For more on the Ashkenazi ethos of book composition, I highly recommend Dr. Ivan Marcus’s “Sefer Hasidim” and the Ashkenazic Book in Medieval Europe. It’s a expensive academic volume, though, so not everyone’s cup of tea (or budget). If you want to just dip in, you can read a thorough review by Dr. Amit Gvaryahu in Medieval Review.
Jewish Learning Resource of the Week
I know that for those of us who’ve spent quality time with this book it’s going to be hard to let go, but no not really, because typing rashei teivot (Hebrew acronyms) into a browser tab at will is just so much faster. Kizur.co.il is your answer. It has a solid stable of rabbinic, modern, and technical acronyms (and tells you what field they’re from).
Or Zarua on Twitter
The drama keeps on coming as we head to Rothenburg for a date with the Or Zarua’s leading student, Maharam.

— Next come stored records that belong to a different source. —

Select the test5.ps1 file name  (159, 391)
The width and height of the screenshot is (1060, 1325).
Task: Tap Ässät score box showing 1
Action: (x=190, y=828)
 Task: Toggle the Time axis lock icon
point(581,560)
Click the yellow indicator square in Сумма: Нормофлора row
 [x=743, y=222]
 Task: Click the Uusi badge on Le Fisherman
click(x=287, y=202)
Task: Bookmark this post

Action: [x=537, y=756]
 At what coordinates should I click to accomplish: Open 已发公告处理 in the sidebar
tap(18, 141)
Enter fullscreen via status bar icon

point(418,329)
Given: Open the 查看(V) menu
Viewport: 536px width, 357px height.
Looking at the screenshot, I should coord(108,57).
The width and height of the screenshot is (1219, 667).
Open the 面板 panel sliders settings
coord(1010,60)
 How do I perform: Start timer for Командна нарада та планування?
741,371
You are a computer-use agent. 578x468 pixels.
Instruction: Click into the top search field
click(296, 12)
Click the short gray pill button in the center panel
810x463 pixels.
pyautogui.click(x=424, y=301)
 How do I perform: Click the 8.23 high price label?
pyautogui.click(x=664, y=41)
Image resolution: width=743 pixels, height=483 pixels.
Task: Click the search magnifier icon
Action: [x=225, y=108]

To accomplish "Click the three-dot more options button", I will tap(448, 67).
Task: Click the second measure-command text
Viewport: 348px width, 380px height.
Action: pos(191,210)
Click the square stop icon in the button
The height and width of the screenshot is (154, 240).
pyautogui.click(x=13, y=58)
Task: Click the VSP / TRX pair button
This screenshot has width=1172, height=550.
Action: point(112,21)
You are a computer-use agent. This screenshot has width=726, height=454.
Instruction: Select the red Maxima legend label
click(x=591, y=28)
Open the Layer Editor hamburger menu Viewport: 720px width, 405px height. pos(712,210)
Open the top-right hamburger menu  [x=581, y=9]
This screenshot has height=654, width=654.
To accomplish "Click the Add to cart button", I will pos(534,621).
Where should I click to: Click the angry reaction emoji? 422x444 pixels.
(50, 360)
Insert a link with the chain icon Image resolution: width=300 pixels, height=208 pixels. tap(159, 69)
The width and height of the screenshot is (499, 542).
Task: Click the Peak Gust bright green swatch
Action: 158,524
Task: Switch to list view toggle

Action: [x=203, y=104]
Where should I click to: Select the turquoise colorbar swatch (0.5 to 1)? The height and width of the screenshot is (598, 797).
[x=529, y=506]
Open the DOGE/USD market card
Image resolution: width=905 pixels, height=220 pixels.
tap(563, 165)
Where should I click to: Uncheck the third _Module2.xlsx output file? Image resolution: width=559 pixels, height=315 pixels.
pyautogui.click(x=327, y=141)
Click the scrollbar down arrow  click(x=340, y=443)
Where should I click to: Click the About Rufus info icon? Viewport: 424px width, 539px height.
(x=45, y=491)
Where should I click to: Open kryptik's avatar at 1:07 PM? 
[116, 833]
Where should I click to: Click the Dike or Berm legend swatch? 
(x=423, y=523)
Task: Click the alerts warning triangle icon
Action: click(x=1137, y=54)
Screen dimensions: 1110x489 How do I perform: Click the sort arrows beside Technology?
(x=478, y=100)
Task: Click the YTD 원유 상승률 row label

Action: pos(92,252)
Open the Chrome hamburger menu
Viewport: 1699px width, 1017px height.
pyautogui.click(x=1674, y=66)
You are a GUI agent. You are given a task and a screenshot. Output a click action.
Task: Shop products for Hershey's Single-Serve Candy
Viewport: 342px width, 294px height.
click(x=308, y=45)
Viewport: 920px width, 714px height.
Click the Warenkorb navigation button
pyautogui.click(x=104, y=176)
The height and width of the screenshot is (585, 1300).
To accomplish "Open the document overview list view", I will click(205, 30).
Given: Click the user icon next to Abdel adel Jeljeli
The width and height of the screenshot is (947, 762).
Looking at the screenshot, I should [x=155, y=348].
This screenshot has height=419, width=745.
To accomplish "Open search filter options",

Akshually: it was popularized well before Puccini by Henri Murger’s short stories, Scènes de la vie de bohème, first published in the late 1840s (rather unsuccessfully) and then adapted as a play (very successfully). That fin-de-siècle literature course I took in college really paid off, eh?
“The White,” possibly for more or less the same reason as Gandalf, or maybe for the River Elbe, which shares its consonantal letters with lavan.